Requirement –
Reproduce every one of the following lines word for word.
-- Start Records to use --
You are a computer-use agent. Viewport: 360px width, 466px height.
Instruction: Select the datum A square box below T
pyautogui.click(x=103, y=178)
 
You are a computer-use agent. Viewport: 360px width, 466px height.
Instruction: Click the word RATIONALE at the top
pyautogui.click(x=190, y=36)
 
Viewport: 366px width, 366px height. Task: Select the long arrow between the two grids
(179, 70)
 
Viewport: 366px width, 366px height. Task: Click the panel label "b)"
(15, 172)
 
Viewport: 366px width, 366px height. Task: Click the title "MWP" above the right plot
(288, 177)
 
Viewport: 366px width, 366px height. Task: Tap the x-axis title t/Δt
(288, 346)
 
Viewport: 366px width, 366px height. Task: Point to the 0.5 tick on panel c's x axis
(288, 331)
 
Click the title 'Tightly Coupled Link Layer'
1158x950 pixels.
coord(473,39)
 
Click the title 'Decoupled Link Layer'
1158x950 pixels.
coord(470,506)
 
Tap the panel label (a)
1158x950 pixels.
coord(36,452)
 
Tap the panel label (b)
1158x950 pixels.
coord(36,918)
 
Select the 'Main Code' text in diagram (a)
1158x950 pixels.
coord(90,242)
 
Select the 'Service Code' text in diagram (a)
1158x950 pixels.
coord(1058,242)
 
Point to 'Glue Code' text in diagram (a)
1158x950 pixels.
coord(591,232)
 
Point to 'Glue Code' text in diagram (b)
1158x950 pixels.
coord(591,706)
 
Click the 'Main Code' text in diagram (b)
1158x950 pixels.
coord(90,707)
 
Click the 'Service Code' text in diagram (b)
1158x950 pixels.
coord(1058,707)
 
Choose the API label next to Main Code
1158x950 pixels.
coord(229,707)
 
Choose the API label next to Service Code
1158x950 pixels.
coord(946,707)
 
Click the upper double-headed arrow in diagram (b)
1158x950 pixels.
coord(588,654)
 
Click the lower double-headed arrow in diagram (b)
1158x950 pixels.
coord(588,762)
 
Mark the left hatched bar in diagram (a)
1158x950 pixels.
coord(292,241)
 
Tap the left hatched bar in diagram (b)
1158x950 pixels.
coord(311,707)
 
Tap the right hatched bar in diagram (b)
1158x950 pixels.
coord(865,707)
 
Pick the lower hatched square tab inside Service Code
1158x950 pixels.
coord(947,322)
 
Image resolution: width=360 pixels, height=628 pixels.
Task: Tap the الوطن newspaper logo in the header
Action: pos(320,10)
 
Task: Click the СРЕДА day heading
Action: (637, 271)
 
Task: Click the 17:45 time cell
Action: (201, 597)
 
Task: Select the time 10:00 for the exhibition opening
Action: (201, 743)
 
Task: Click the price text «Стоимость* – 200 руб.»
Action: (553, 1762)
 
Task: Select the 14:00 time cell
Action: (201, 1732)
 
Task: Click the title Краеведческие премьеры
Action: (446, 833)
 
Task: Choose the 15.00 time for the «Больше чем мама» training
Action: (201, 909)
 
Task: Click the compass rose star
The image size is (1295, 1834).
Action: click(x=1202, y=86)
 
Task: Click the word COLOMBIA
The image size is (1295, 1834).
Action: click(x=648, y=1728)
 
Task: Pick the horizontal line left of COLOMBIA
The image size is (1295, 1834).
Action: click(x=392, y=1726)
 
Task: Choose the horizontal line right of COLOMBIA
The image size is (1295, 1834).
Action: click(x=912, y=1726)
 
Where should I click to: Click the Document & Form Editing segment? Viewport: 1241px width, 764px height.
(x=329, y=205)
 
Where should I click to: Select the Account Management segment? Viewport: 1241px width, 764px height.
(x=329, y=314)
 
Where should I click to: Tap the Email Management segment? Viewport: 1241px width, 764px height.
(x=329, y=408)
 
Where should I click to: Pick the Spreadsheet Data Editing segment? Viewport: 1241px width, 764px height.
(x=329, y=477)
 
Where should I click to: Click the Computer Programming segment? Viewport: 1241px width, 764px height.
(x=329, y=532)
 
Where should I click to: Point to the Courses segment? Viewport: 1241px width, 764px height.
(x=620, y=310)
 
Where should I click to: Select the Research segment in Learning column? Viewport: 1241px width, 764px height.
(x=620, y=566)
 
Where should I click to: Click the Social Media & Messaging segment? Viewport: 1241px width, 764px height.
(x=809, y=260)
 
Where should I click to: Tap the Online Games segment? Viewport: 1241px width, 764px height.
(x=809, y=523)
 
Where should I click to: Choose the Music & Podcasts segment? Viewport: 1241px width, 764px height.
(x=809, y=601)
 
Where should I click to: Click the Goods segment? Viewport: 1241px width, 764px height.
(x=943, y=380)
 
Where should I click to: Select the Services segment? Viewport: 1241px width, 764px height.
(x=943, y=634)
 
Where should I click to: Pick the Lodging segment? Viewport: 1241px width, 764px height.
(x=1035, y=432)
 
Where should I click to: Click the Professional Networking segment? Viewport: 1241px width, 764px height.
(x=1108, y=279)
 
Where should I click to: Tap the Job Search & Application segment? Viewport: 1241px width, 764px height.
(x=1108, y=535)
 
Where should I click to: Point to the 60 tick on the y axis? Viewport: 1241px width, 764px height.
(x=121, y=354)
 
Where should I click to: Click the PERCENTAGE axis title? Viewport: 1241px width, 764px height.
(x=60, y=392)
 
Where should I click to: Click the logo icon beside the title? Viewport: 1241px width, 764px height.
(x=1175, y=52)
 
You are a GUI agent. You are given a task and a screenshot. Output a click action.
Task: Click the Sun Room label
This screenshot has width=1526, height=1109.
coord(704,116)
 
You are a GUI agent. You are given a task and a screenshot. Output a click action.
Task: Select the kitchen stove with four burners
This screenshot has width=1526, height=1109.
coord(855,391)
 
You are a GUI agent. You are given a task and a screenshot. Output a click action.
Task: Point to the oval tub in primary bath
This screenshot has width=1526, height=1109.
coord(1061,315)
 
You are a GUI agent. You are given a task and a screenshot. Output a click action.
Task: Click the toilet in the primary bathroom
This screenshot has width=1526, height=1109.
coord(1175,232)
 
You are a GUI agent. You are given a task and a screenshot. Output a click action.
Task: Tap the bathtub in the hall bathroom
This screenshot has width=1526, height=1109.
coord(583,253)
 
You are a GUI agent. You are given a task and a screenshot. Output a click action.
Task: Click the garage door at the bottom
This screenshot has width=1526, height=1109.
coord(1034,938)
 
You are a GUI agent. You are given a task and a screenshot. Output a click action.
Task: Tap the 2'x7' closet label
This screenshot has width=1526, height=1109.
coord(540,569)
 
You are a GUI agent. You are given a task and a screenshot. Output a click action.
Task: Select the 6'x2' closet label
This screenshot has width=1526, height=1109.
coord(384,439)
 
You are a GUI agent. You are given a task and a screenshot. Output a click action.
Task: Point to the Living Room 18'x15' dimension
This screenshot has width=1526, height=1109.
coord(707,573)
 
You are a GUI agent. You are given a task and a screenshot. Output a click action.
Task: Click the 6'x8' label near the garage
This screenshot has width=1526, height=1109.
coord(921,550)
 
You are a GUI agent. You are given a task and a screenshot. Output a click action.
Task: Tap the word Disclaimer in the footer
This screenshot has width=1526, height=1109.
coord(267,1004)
-- End Records to use --
Exercise response –
You are a computer-use agent. Viewport: 360px width, 466px height.
Instruction: Select the datum A square box below T
pyautogui.click(x=103, y=178)
 
You are a computer-use agent. Viewport: 360px width, 466px height.
Instruction: Click the word RATIONALE at the top
pyautogui.click(x=190, y=36)
 
Viewport: 366px width, 366px height. Task: Select the long arrow between the two grids
(179, 70)
 
Viewport: 366px width, 366px height. Task: Click the panel label "b)"
(15, 172)
 
Viewport: 366px width, 366px height. Task: Click the title "MWP" above the right plot
(288, 177)
 
Viewport: 366px width, 366px height. Task: Tap the x-axis title t/Δt
(288, 346)
 
Viewport: 366px width, 366px height. Task: Point to the 0.5 tick on panel c's x axis
(288, 331)
 
Click the title 'Tightly Coupled Link Layer'
1158x950 pixels.
coord(473,39)
 
Click the title 'Decoupled Link Layer'
1158x950 pixels.
coord(470,506)
 
Tap the panel label (a)
1158x950 pixels.
coord(36,452)
 
Tap the panel label (b)
1158x950 pixels.
coord(36,918)
 
Select the 'Main Code' text in diagram (a)
1158x950 pixels.
coord(90,242)
 
Select the 'Service Code' text in diagram (a)
1158x950 pixels.
coord(1058,242)
 
Point to 'Glue Code' text in diagram (a)
1158x950 pixels.
coord(591,232)
 
Point to 'Glue Code' text in diagram (b)
1158x950 pixels.
coord(591,706)
 
Click the 'Main Code' text in diagram (b)
1158x950 pixels.
coord(90,707)
 
Click the 'Service Code' text in diagram (b)
1158x950 pixels.
coord(1058,707)
 
Choose the API label next to Main Code
1158x950 pixels.
coord(229,707)
 
Choose the API label next to Service Code
1158x950 pixels.
coord(946,707)
 
Click the upper double-headed arrow in diagram (b)
1158x950 pixels.
coord(588,654)
 
Click the lower double-headed arrow in diagram (b)
1158x950 pixels.
coord(588,762)
 
Mark the left hatched bar in diagram (a)
1158x950 pixels.
coord(292,241)
 
Tap the left hatched bar in diagram (b)
1158x950 pixels.
coord(311,707)
 
Tap the right hatched bar in diagram (b)
1158x950 pixels.
coord(865,707)
 
Pick the lower hatched square tab inside Service Code
1158x950 pixels.
coord(947,322)
 
Image resolution: width=360 pixels, height=628 pixels.
Task: Tap the الوطن newspaper logo in the header
Action: pos(320,10)
 
Task: Click the СРЕДА day heading
Action: (637, 271)
 
Task: Click the 17:45 time cell
Action: (201, 597)
 
Task: Select the time 10:00 for the exhibition opening
Action: (201, 743)
 
Task: Click the price text «Стоимость* – 200 руб.»
Action: (553, 1762)
 
Task: Select the 14:00 time cell
Action: (201, 1732)
 
Task: Click the title Краеведческие премьеры
Action: (446, 833)
 
Task: Choose the 15.00 time for the «Больше чем мама» training
Action: (201, 909)
 
Task: Click the compass rose star
The image size is (1295, 1834).
Action: click(x=1202, y=86)
 
Task: Click the word COLOMBIA
The image size is (1295, 1834).
Action: click(x=648, y=1728)
 
Task: Pick the horizontal line left of COLOMBIA
The image size is (1295, 1834).
Action: click(x=392, y=1726)
 
Task: Choose the horizontal line right of COLOMBIA
The image size is (1295, 1834).
Action: click(x=912, y=1726)
 
Where should I click to: Click the Document & Form Editing segment? Viewport: 1241px width, 764px height.
(x=329, y=205)
 
Where should I click to: Select the Account Management segment? Viewport: 1241px width, 764px height.
(x=329, y=314)
 
Where should I click to: Tap the Email Management segment? Viewport: 1241px width, 764px height.
(x=329, y=408)
 
Where should I click to: Pick the Spreadsheet Data Editing segment? Viewport: 1241px width, 764px height.
(x=329, y=477)
 
Where should I click to: Click the Computer Programming segment? Viewport: 1241px width, 764px height.
(x=329, y=532)
 
Where should I click to: Point to the Courses segment? Viewport: 1241px width, 764px height.
(x=620, y=310)
 
Where should I click to: Select the Research segment in Learning column? Viewport: 1241px width, 764px height.
(x=620, y=566)
 
Where should I click to: Click the Social Media & Messaging segment? Viewport: 1241px width, 764px height.
(x=809, y=260)
 
Where should I click to: Tap the Online Games segment? Viewport: 1241px width, 764px height.
(x=809, y=523)
 
Where should I click to: Choose the Music & Podcasts segment? Viewport: 1241px width, 764px height.
(x=809, y=601)
 
Where should I click to: Click the Goods segment? Viewport: 1241px width, 764px height.
(x=943, y=380)
 
Where should I click to: Select the Services segment? Viewport: 1241px width, 764px height.
(x=943, y=634)
 
Where should I click to: Pick the Lodging segment? Viewport: 1241px width, 764px height.
(x=1035, y=432)
 
Where should I click to: Click the Professional Networking segment? Viewport: 1241px width, 764px height.
(x=1108, y=279)
 
Where should I click to: Tap the Job Search & Application segment? Viewport: 1241px width, 764px height.
(x=1108, y=535)
 
Where should I click to: Point to the 60 tick on the y axis? Viewport: 1241px width, 764px height.
(x=121, y=354)
 
Where should I click to: Click the PERCENTAGE axis title? Viewport: 1241px width, 764px height.
(x=60, y=392)
 
Where should I click to: Click the logo icon beside the title? Viewport: 1241px width, 764px height.
(x=1175, y=52)
 
You are a GUI agent. You are given a task and a screenshot. Output a click action.
Task: Click the Sun Room label
This screenshot has width=1526, height=1109.
coord(704,116)
 
You are a GUI agent. You are given a task and a screenshot. Output a click action.
Task: Select the kitchen stove with four burners
This screenshot has width=1526, height=1109.
coord(855,391)
 
You are a GUI agent. You are given a task and a screenshot. Output a click action.
Task: Point to the oval tub in primary bath
This screenshot has width=1526, height=1109.
coord(1061,315)
 
You are a GUI agent. You are given a task and a screenshot. Output a click action.
Task: Click the toilet in the primary bathroom
This screenshot has width=1526, height=1109.
coord(1175,232)
 
You are a GUI agent. You are given a task and a screenshot. Output a click action.
Task: Tap the bathtub in the hall bathroom
This screenshot has width=1526, height=1109.
coord(583,253)
 
You are a GUI agent. You are given a task and a screenshot. Output a click action.
Task: Click the garage door at the bottom
This screenshot has width=1526, height=1109.
coord(1034,938)
 
You are a GUI agent. You are given a task and a screenshot. Output a click action.
Task: Tap the 2'x7' closet label
This screenshot has width=1526, height=1109.
coord(540,569)
 
You are a GUI agent. You are given a task and a screenshot. Output a click action.
Task: Select the 6'x2' closet label
This screenshot has width=1526, height=1109.
coord(384,439)
 
You are a GUI agent. You are given a task and a screenshot. Output a click action.
Task: Point to the Living Room 18'x15' dimension
This screenshot has width=1526, height=1109.
coord(707,573)
 
You are a GUI agent. You are given a task and a screenshot. Output a click action.
Task: Click the 6'x8' label near the garage
This screenshot has width=1526, height=1109.
coord(921,550)
 
You are a GUI agent. You are given a task and a screenshot. Output a click action.
Task: Tap the word Disclaimer in the footer
This screenshot has width=1526, height=1109.
coord(267,1004)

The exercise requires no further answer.